View Source Distributed Execution

This guide explains how to execute Handoff DAGs across multiple Elixir nodes for improved performance and scalability.

prerequisites

Prerequisites

  • A working Elixir cluster with connected nodes
  • Handoff installed on all nodes
  • Basic understanding of Handoff DAGs (see Getting Started)

setting-up-nodes

Setting Up Nodes

Before executing a DAG in a distributed environment, you need to set up your nodes:

# On each node, start Handoff
Handoff.start()

# Register the local node with its capabilities
Handoff.register_node(Node.self(), %{
  cpu: 8,        # 8 CPU cores
  memory: 16000, # 16GB memory
  gpu: 1         # 1 GPU unit
})

node-discovery

Node Discovery

Handoff provides automatic node discovery within a connected Erlang cluster:

# Discover all nodes in the cluster and register their capabilities
{:ok, discovered_nodes} = Handoff.discover_nodes()

# See what nodes are available and their resources
IO.inspect(discovered_nodes)
# Example output:
# %{
#   :"node1@192.168.1.100" => %{cpu: 8, memory: 16000, gpu: 1},
#   :"node2@192.168.1.101" => %{cpu: 4, memory: 8000},
#   :"node3@192.168.1.102" => %{cpu: 16, memory: 32000, gpu: 2}
# }

resource-aware-functions

Resource-Aware Functions

To take advantage of distributed execution, define functions with resource requirements:

alias Handoff.Function

# CPU-intensive function
cpu_heavy_fn = %Function{
  id: :cpu_intensive,
  args: [:input_data],
  code: &SomeModule.heavy_computation/1,
  cost: %{cpu: 4, memory: 2000}  # Requires 4 CPU cores, 2GB memory
}

# GPU-accelerated function
gpu_fn = %Function{
  id: :gpu_task,
  args: [:preprocessed_data],
  code: &SomeModule.gpu_computation/1,
  cost: %{gpu: 1, memory: 4000}  # Requires 1 GPU, 4GB memory
}

distributed-execution

Distributed Execution

Execute your DAG across the cluster using execute_distributed:

# Build and validate your DAG
dag =
  Handoff.new()
  |> Handoff.DAG.add_function(source_fn)
  |> Handoff.DAG.add_function(cpu_heavy_fn)
  |> Handoff.DAG.add_function(gpu_fn)
  |> Handoff.DAG.add_function(aggregation_fn)

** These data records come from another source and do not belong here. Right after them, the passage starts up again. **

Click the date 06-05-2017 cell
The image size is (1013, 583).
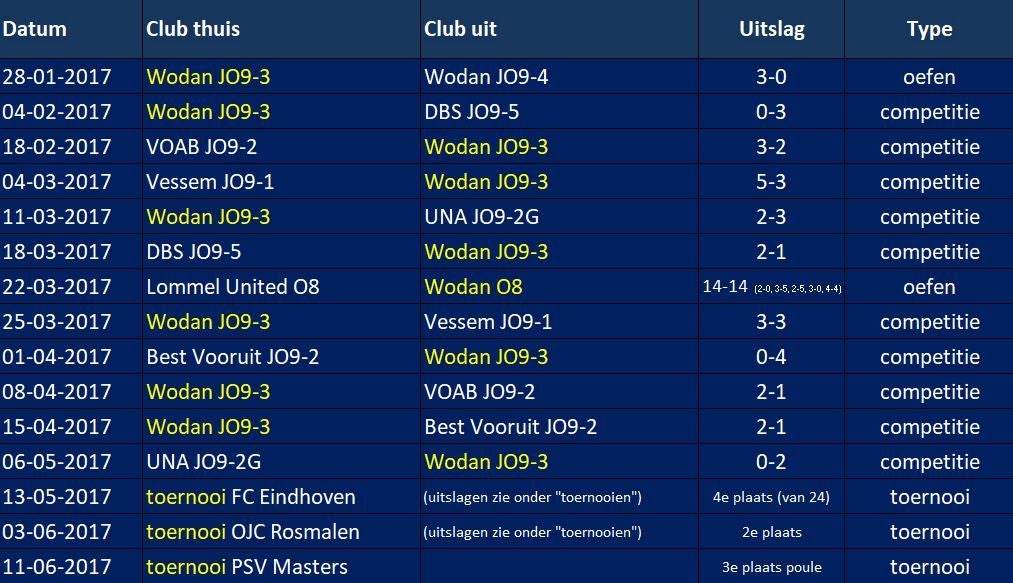(x=57, y=462)
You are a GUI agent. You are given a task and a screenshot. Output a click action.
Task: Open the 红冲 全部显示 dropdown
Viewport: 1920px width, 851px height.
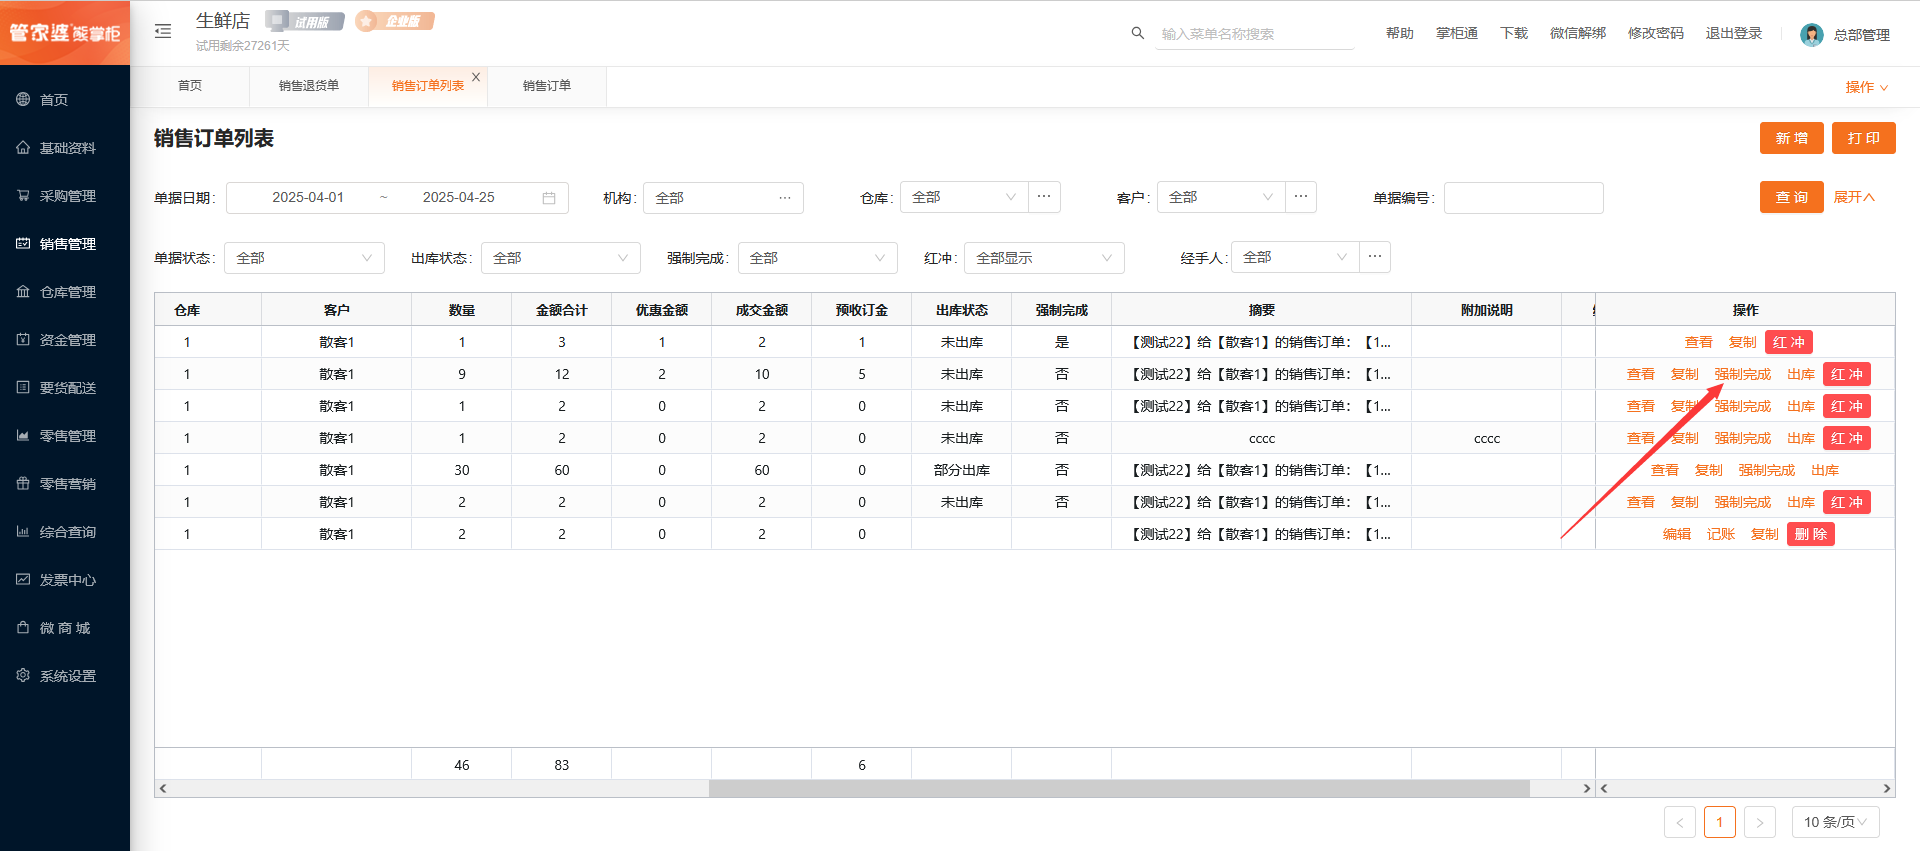pyautogui.click(x=1043, y=258)
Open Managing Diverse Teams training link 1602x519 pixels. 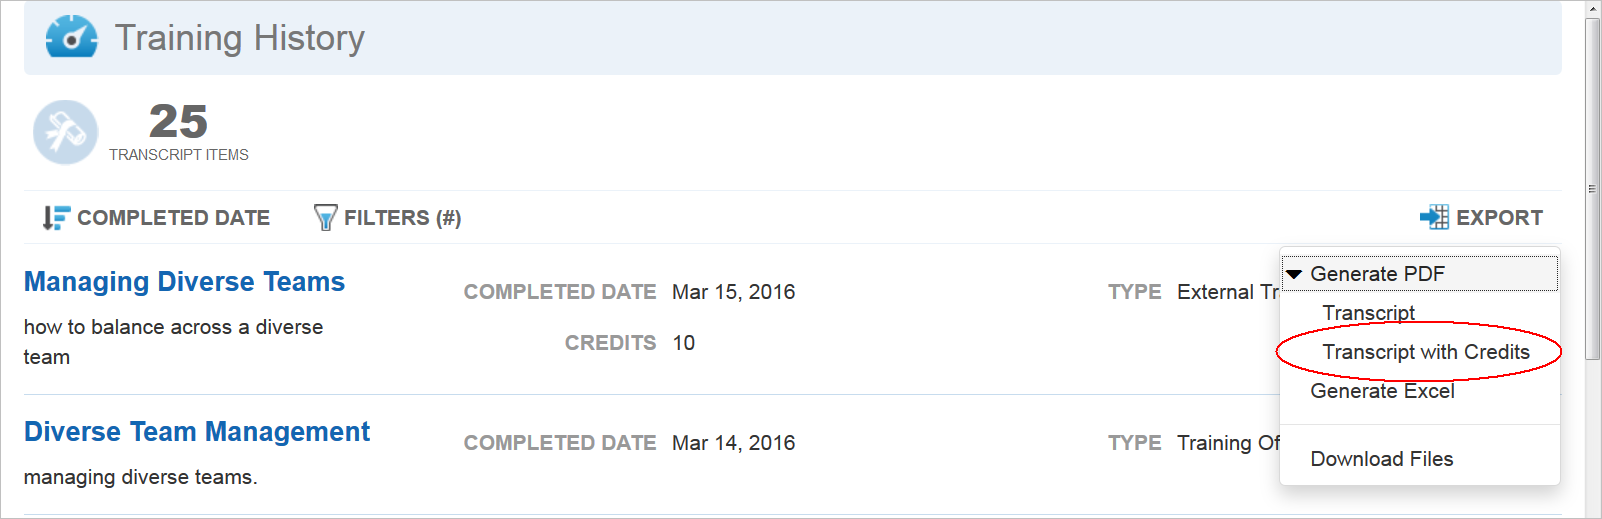coord(184,282)
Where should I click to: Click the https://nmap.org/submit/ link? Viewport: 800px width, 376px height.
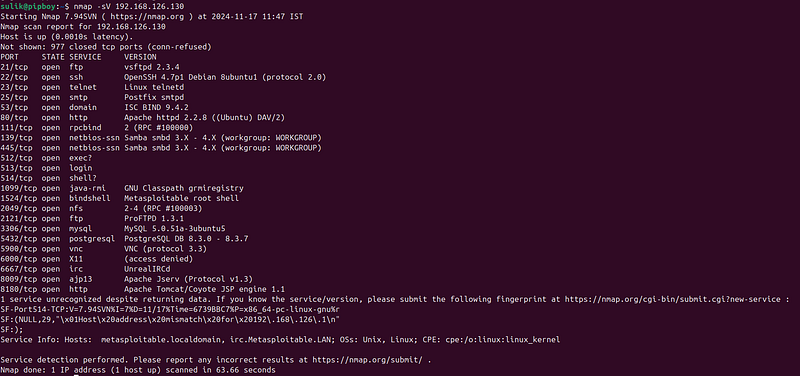[368, 360]
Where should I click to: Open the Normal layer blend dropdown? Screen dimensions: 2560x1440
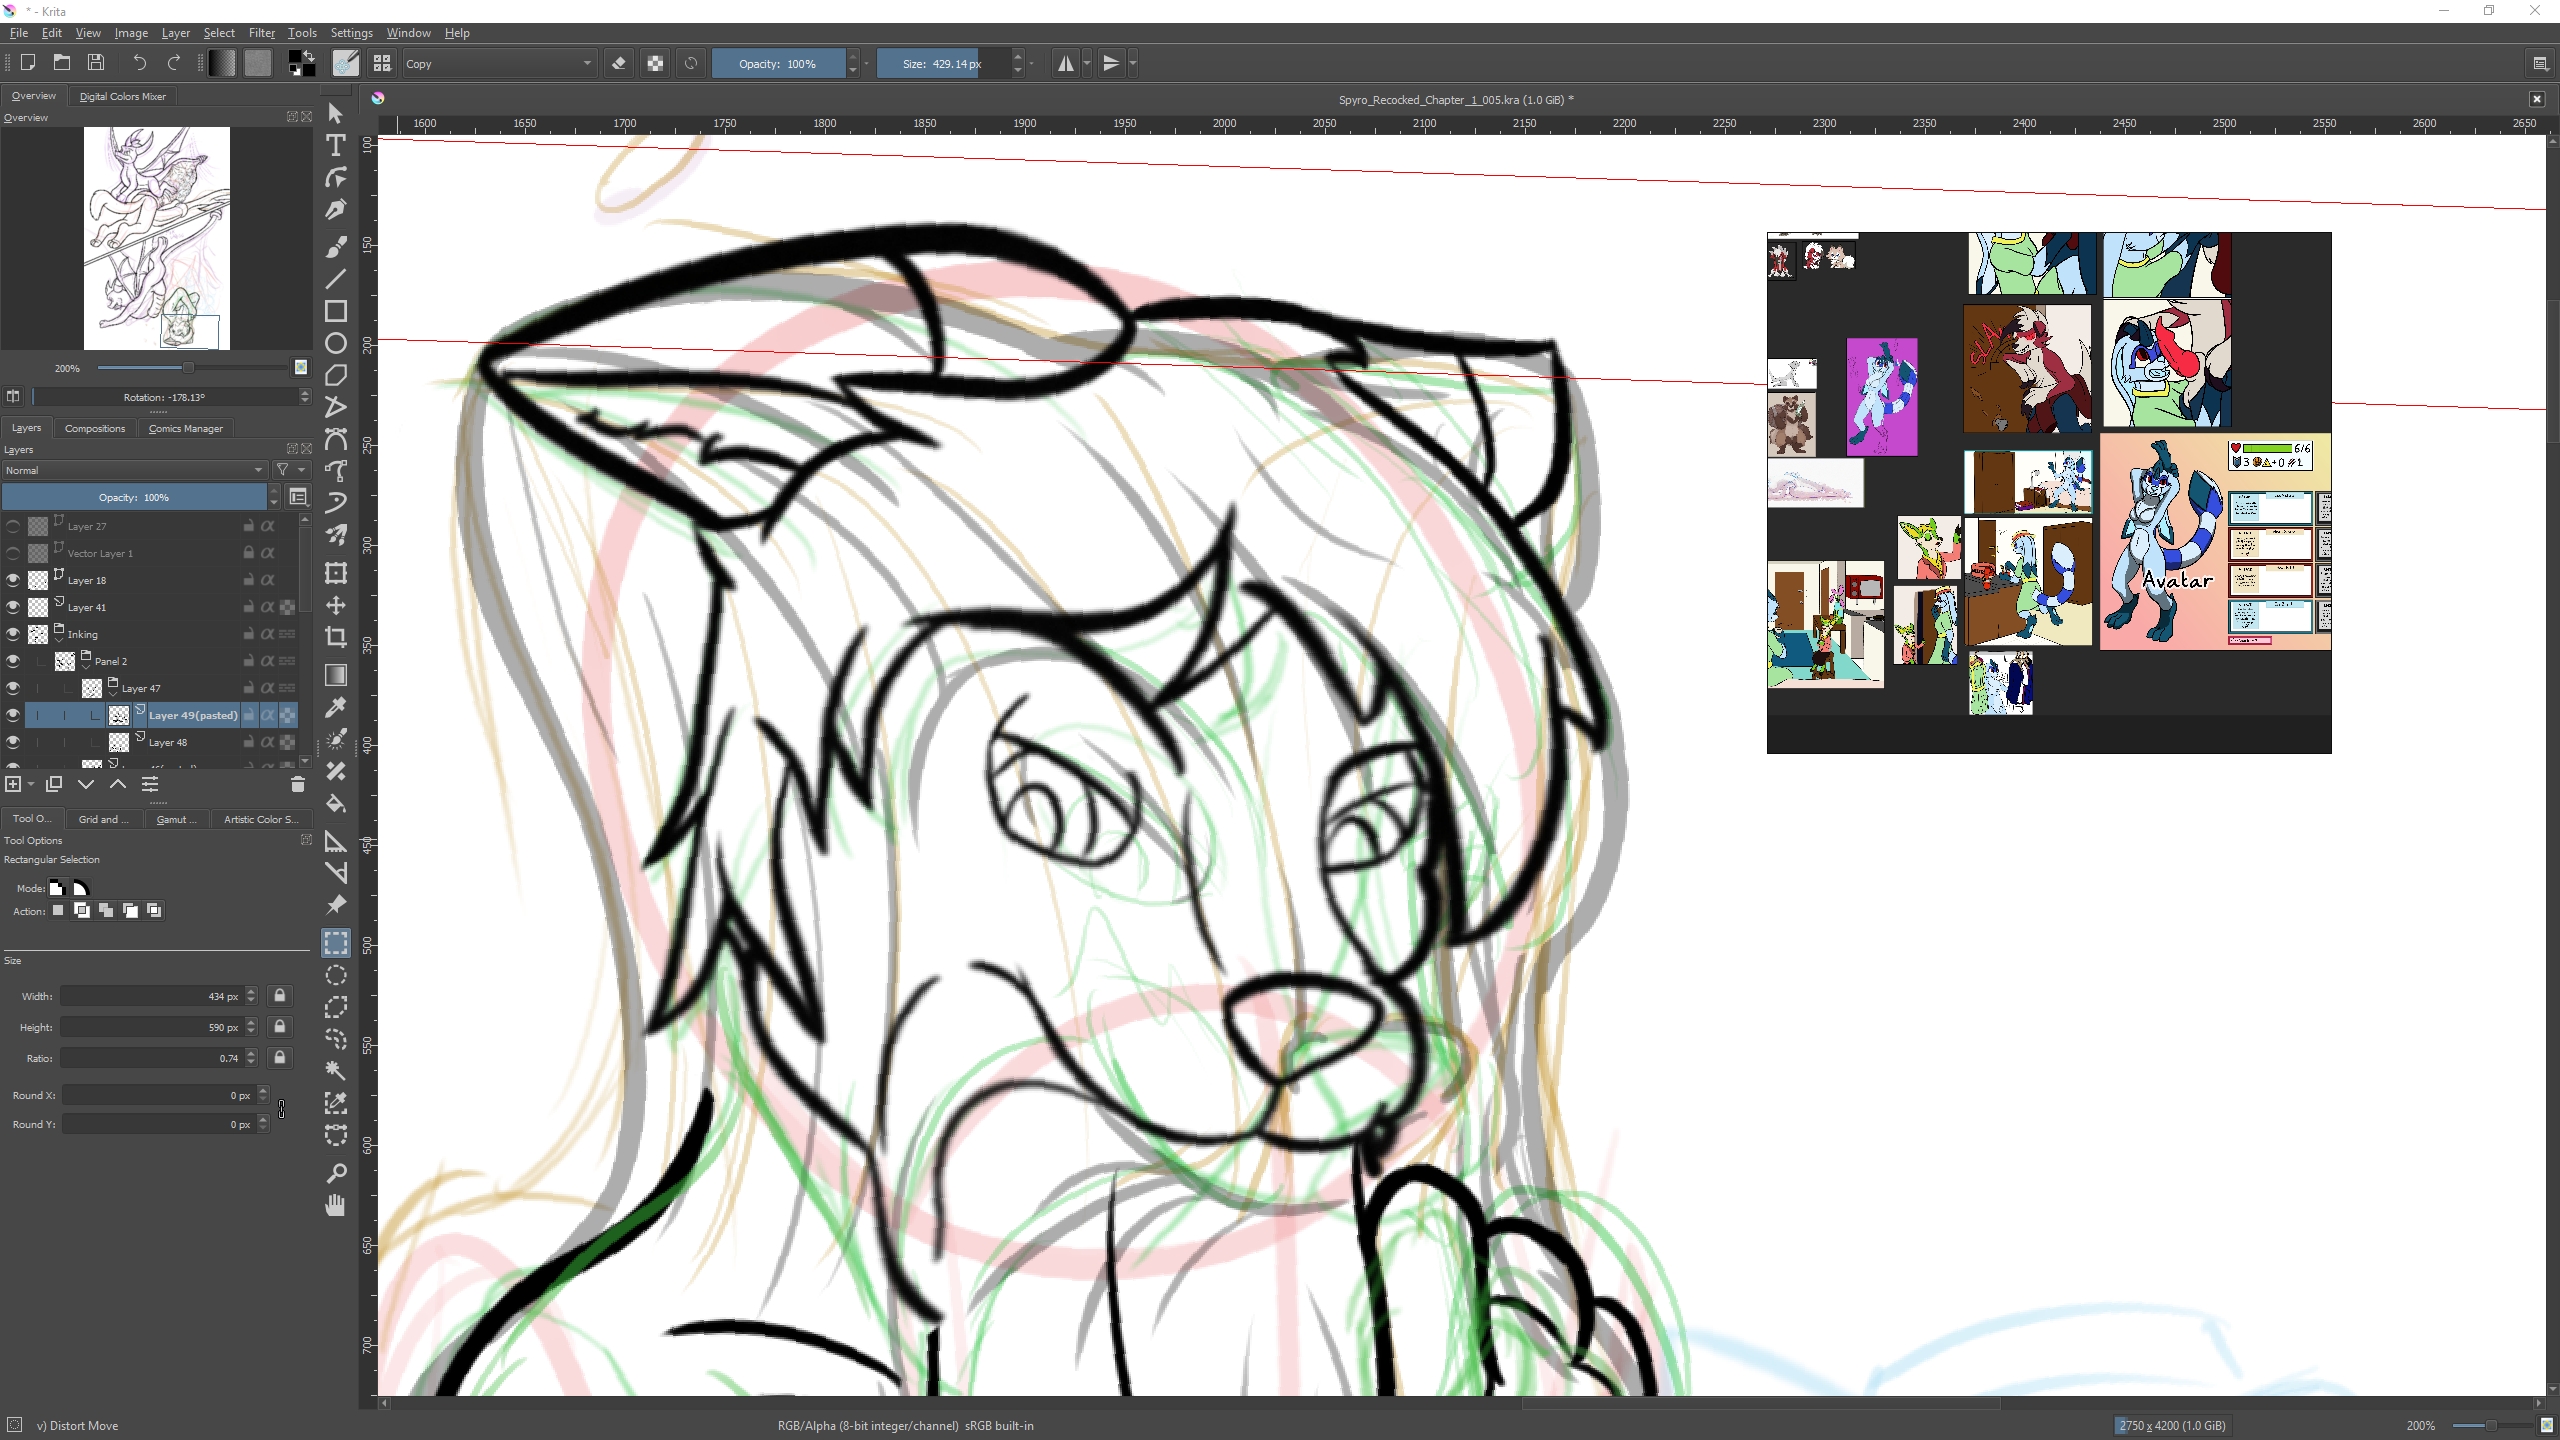coord(134,470)
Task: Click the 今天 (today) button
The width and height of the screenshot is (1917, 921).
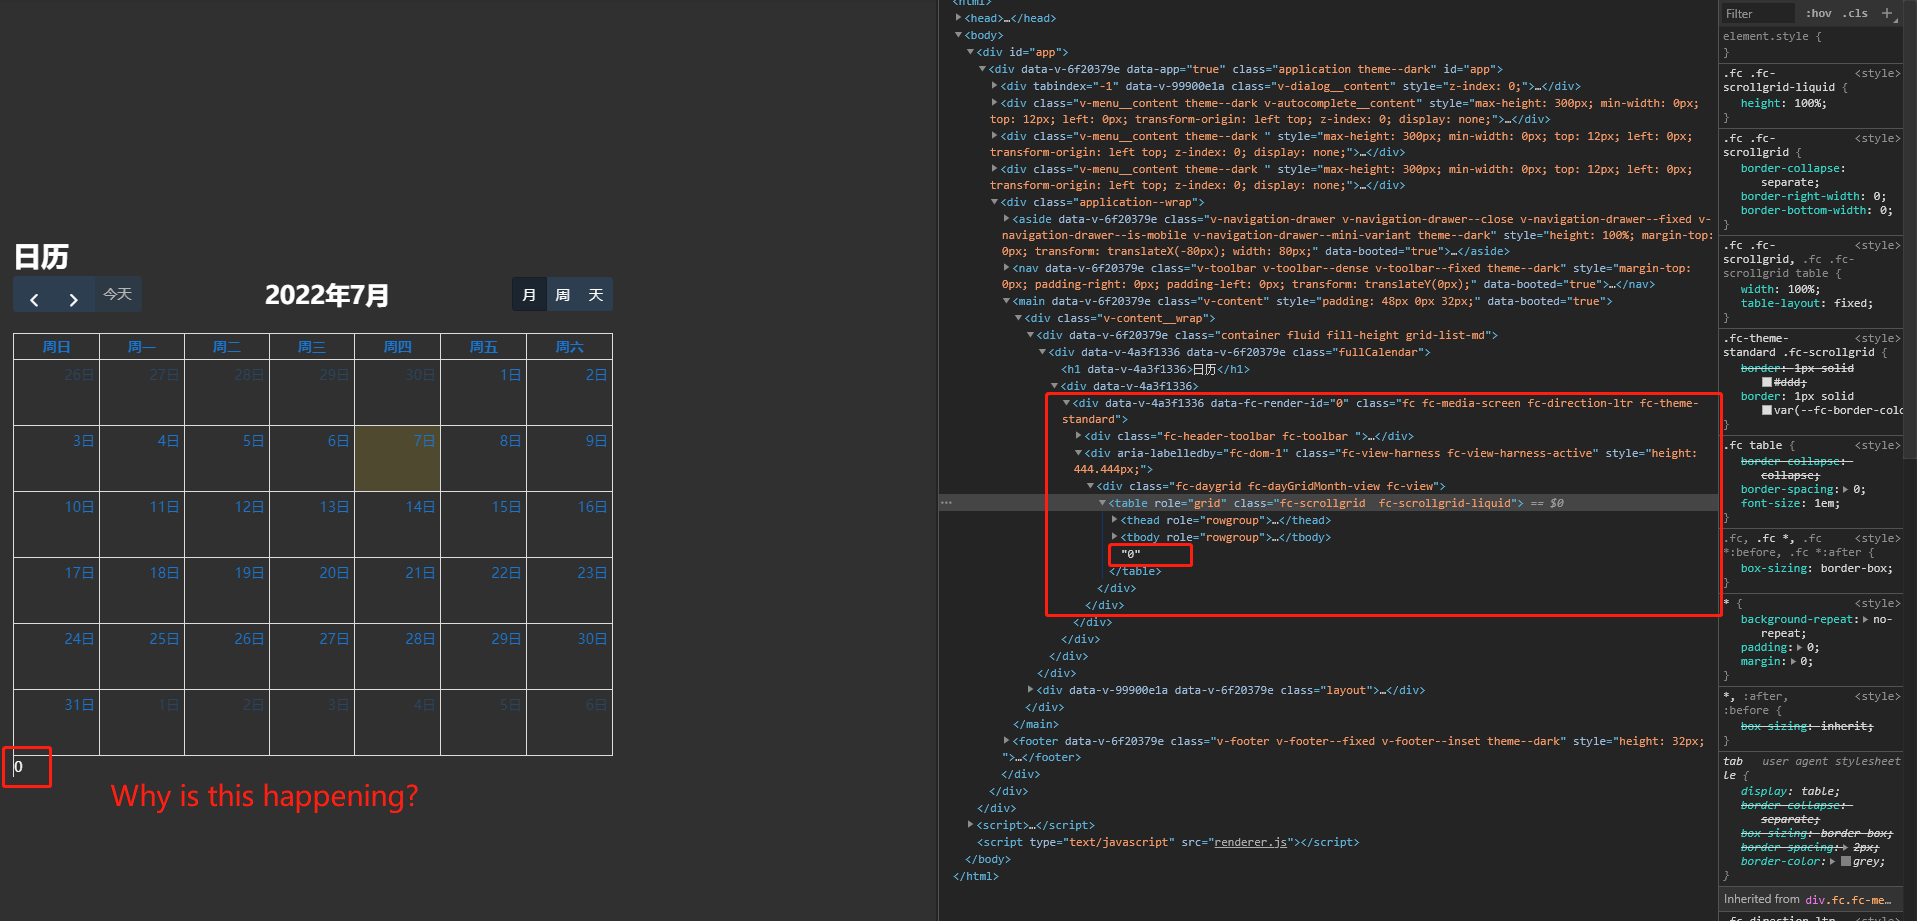Action: pyautogui.click(x=117, y=294)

:ok = Handoff.DAG.validate(dag)

# Execute the DAG across the cluster
{:ok, results} = Handoff.execute_distributed(dag, max_retries: 3)

fault-tolerance

Fault Tolerance

Distributed execution in Handoff includes automatic fault tolerance:

  • Task retry on failure (configurable with max_retries)
  • Node failure detection
  • Result synchronization across nodes

If a node fails during execution, its tasks will be reassigned to other suitable nodes.

example-branching-dag-for-distributed-execution

Example: Branching DAG for Distributed Execution

You can execute more complex, tree-like DAGs across your cluster. For example, suppose you want to preprocess data in two different ways before aggregating the results:

# Install dependency in your mix.exs:
#   {:handoff, "~> 0.1"}

# Handoff requires fully qualified function captures for :code and extra_args.
defmodule Transformations do
  def inc(x), do: x + 1
  def double(x), do: x * 2
  def sum_two_lists(a, b), do: Enum.sum(a) + Enum.sum(b)
end

alias Handoff.Function

dag = Handoff.new()

source_fn = %Function{
  id: :input_data,
  args: [],
  code: &Elixir.Function.identity/1,
  extra_args: [[10, 20, 30]]
}

preprocess_a = %Function{
  id: :pre_a,
  args: [:left],
  code: &Enum.map/2,
  extra_args: [&Transformations.inc/1],
  cost: %{cpu: 2}
}

preprocess_b = %Function{
  id: :right,
  args: [:input_data],
  code: &Enum.map/2,
  extra_args: [&Transformations.double/1],
  cost: %{cpu: 2}
}

aggregate = %Function{
  id: :agg,
  args: [:left, :right],
  code: &Transformations.sum_two_lists/2,
  cost: %{cpu: 1}
}

dag =
  dag
  |> Handoff.DAG.add_function(source_fn)
  |> Handoff.DAG.add_function(preprocess_a)
  |> Handoff.DAG.add_function(preprocess_b)
  |> Handoff.DAG.add_function(aggregate)

:ok = Handoff.DAG.validate(dag)

Note: Handoff requires all function references in :code and extra_args to be fully qualified (e.g., &Module.function/arity), not anonymous functions.

This DAG structure looks like:

graph TD;
  input_data --> left;
  input_data --> right;
  left --> agg;
  right --> agg;